Homage to all buddhas and bodhisattvas!
Thus did I hear at one time. The Bhagavān was staying at Rājagṛha, on Gṛdhrakūṭa Mountain, together with a large community of a full five hundred monks and a great congregation of bodhisattvas. At that time, the Bhagavān, after emerging in the late afternoon from secluded meditation, surrounded and honored by a great assembly, taught the Dharma.
Subsequently, the youthful Mañjuśrī was walking about, going from residence to residence among all five hundred monks. When he went to the residence where the elder Śāriputra lived, Mañjuśrī saw him sitting alone in solitude, practicing concentration while in meditative seclusion.
When he saw him, he said the following words to the elder Śāriputra: “Honorable Śāriputra, are you practicing concentration?”
“Yes,” replied Śāriputra, “it is so, Mañjuśrī.”
“Honorable Śāriputra,” said Mañjuśrī, “are you concentrating in order to abandon afflictions that have already been abandoned? Or are you concentrating in order to abandon those that have not yet been abandoned?
“Honorable Śāriputra, are you concentrating while dwelling on the past? Are you concentrating while dwelling on the future? Or are you concentrating while dwelling on the present? Honorable Śāriputra, are you concentrating while dwelling on bodily form? Are you concentrating while dwelling on feelings, perceptions, volitional formations, or consciousness? Honorable Śāriputra, are you concentrating while dwelling on the eye? Or are you concentrating while dwelling on the nose, ear, tongue, body, or mind? Honorable Śāriputra, are you concentrating while dwelling on visible form? Or are you concentrating while dwelling on sound, smell, taste, touch, or other phenomena?
“Honorable Śāriputra, are you concentrating while dwelling on the desire realm? Or are you concentrating while dwelling on the form realm or the formless realm?
“Honorable Śāriputra, are you concentrating while dwelling on the internal? Or are you concentrating while dwelling on the external? Or are you concentrating while dwelling on the internal and external? Honorable Śāriputra, are you concentrating while dwelling on the body? Or are you concentrating while dwelling on the mind?”
“Mañjuśrī,” replied Śāriputra, “I am practicing concentration in order to dwell in bliss for this life and to dwell in nonforgetfulness.”
Mañjuśrī then asked, “Honorable Śāriputra, do you apprehend any dharmas that dwell in bliss in this life, or that dwell in bliss in what is not this life, or that are without forgetfulness?”

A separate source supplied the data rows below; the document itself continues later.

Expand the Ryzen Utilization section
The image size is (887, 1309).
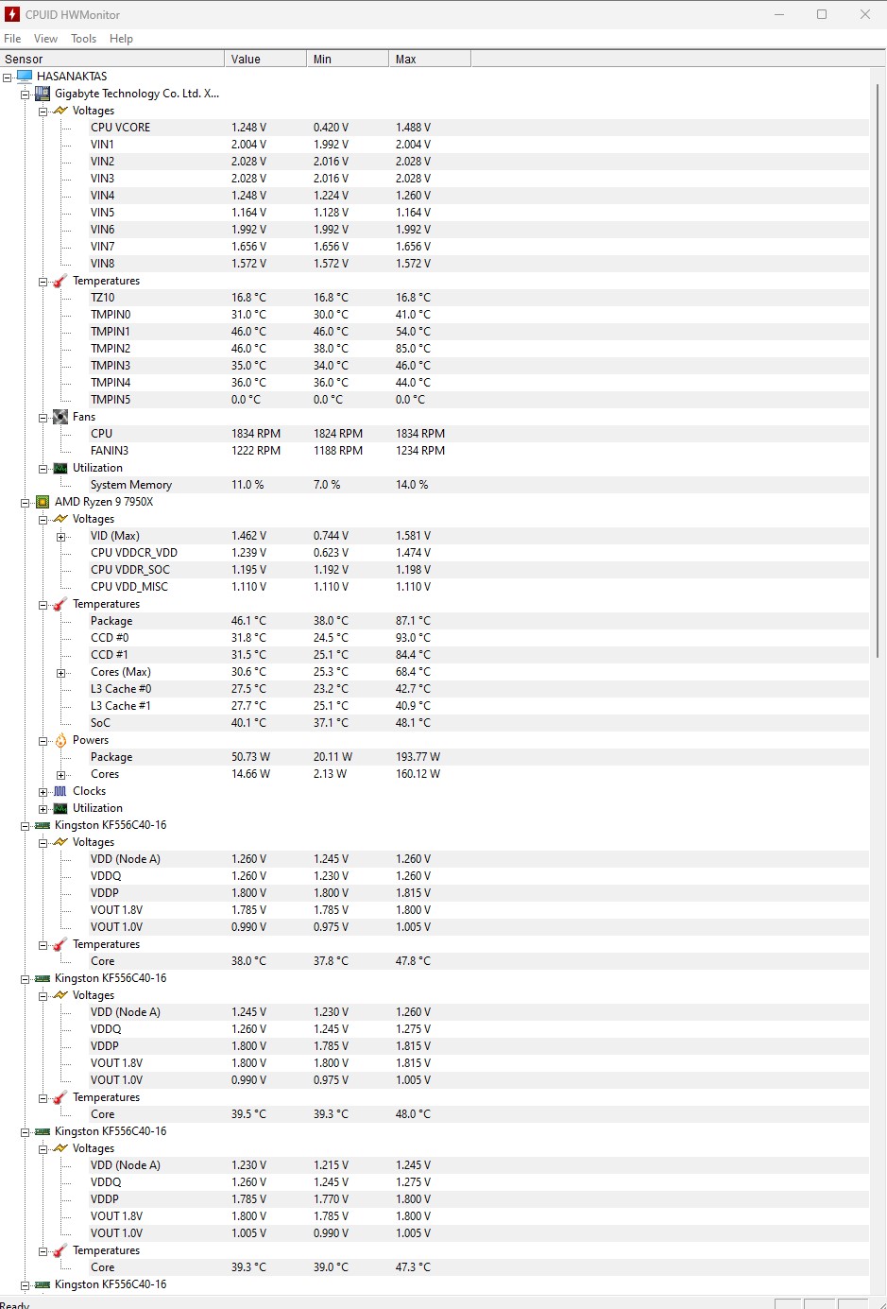point(43,809)
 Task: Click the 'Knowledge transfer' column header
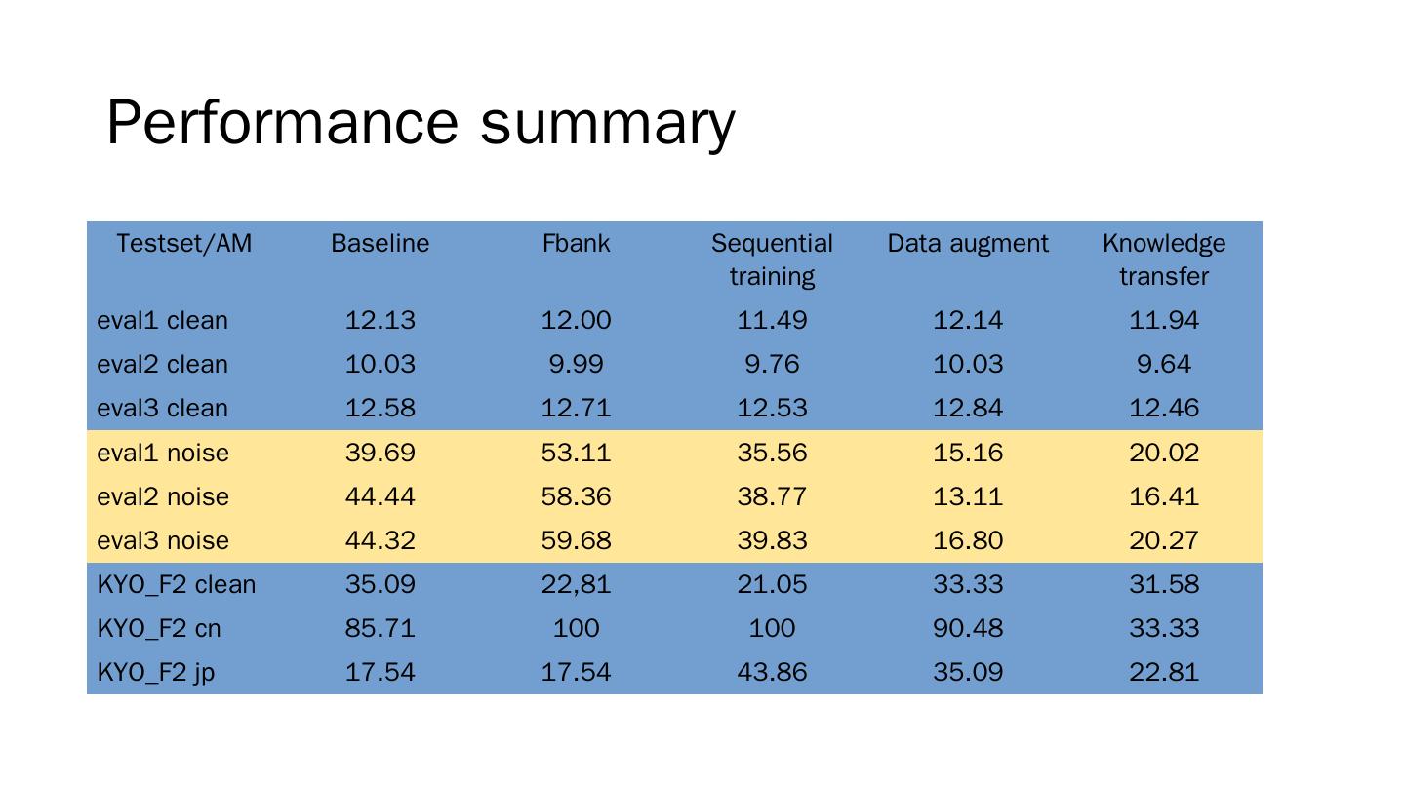1164,259
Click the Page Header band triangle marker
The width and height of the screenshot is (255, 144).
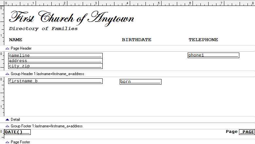(7, 48)
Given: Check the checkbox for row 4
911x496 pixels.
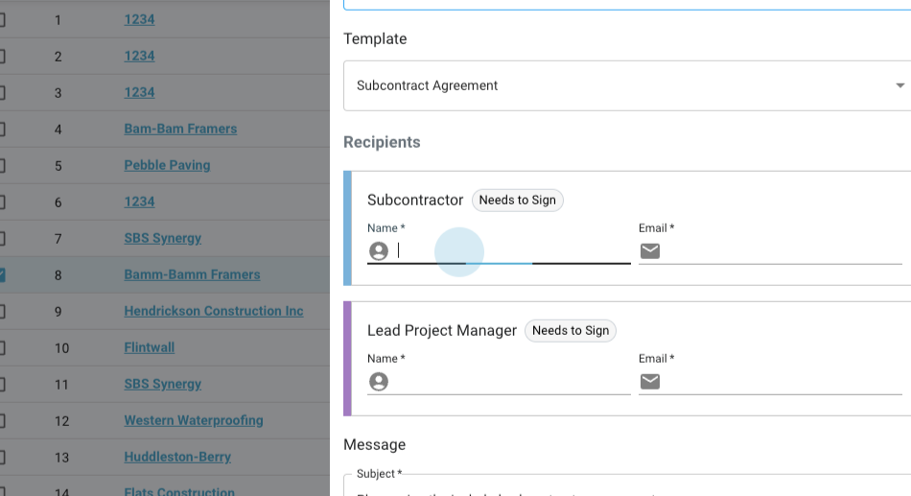Looking at the screenshot, I should pyautogui.click(x=2, y=130).
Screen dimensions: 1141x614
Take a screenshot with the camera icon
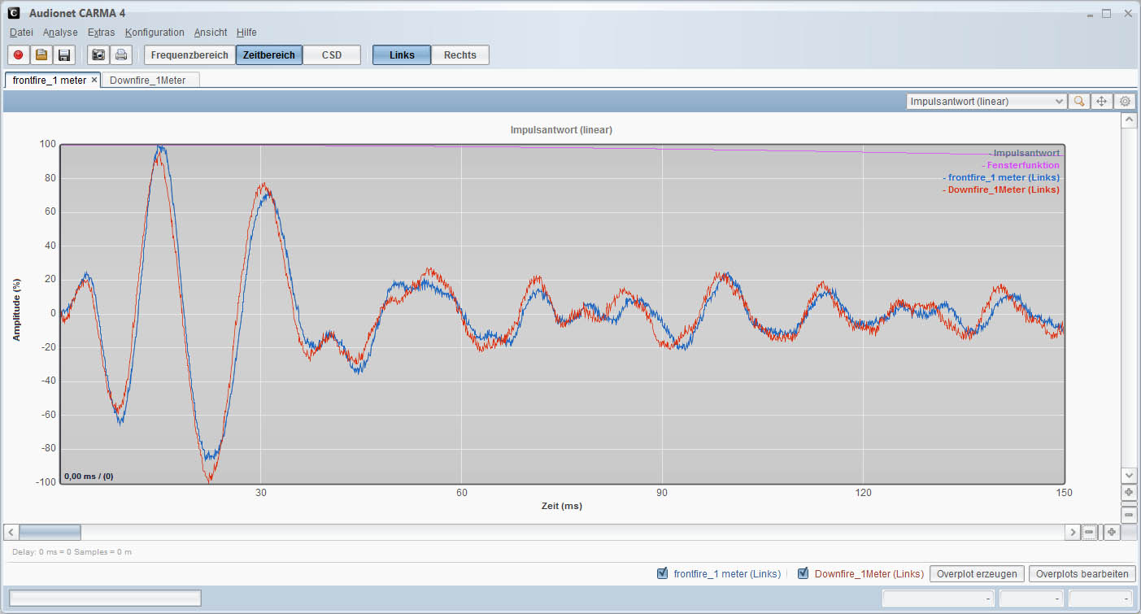[98, 55]
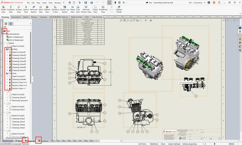This screenshot has height=145, width=242.
Task: Click the Rebuild traffic light icon
Action: (115, 3)
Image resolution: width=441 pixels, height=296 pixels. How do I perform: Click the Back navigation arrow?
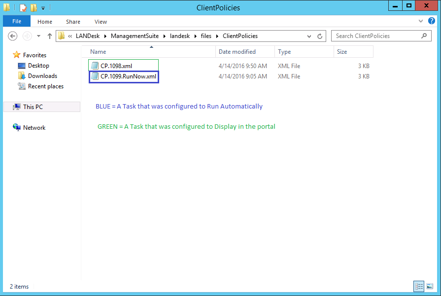[x=12, y=36]
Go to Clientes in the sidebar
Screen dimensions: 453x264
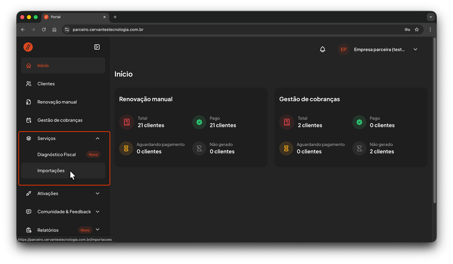click(46, 84)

“Mañjuśrī,” Śāriputra replied, “I truly do not observe or apprehend any dharmas that dwell in bliss in this life or that dwell in bliss in what is not this life. However, Mañjuśrī, I rely and dwell on what the Tathāgata taught to śrāvakas as the doctrine of disengagement.”
Mañjuśrī then asked, “Honorable Śāriputra, what is it that the Tathāgata taught to śrāvakas as the doctrine of disengagement and that you, honorable Śāriputra, rely and dwell on?”
Śāriputra replied, “In this regard, Mañjuśrī, a monk relies and dwells on the past, relies and dwells on the future, and relies and dwells on the present. In brief, as mentioned before, one should understand that he relies and dwells as mentioned before all the way up to the mind. Mañjuśrī, the Tathāgata taught these śrāvakas that these dharmas are disengaged, and I rely and dwell on these dharmas.”
Mañjuśrī then asked, “Honorable Śāriputra, why do you say, ‘I rely and dwell on the past, rely and dwell on the future, rely on the present, dwell in disengagement, and, in brief, rely on and dwell in disengagement as mentioned before all the way up to the mind’? It is like this, honorable Śāriputra: a true nature of the past does not exist. A true nature of the future does not exist. A true nature of the present does not exist. In this way, if these dharmas do not exist, then how can the elder Śāriputra say, ‘I rely and dwell on the past, rely and dwell on the future, and rely and dwell on the present’? Dharmas that do not exist have no basis.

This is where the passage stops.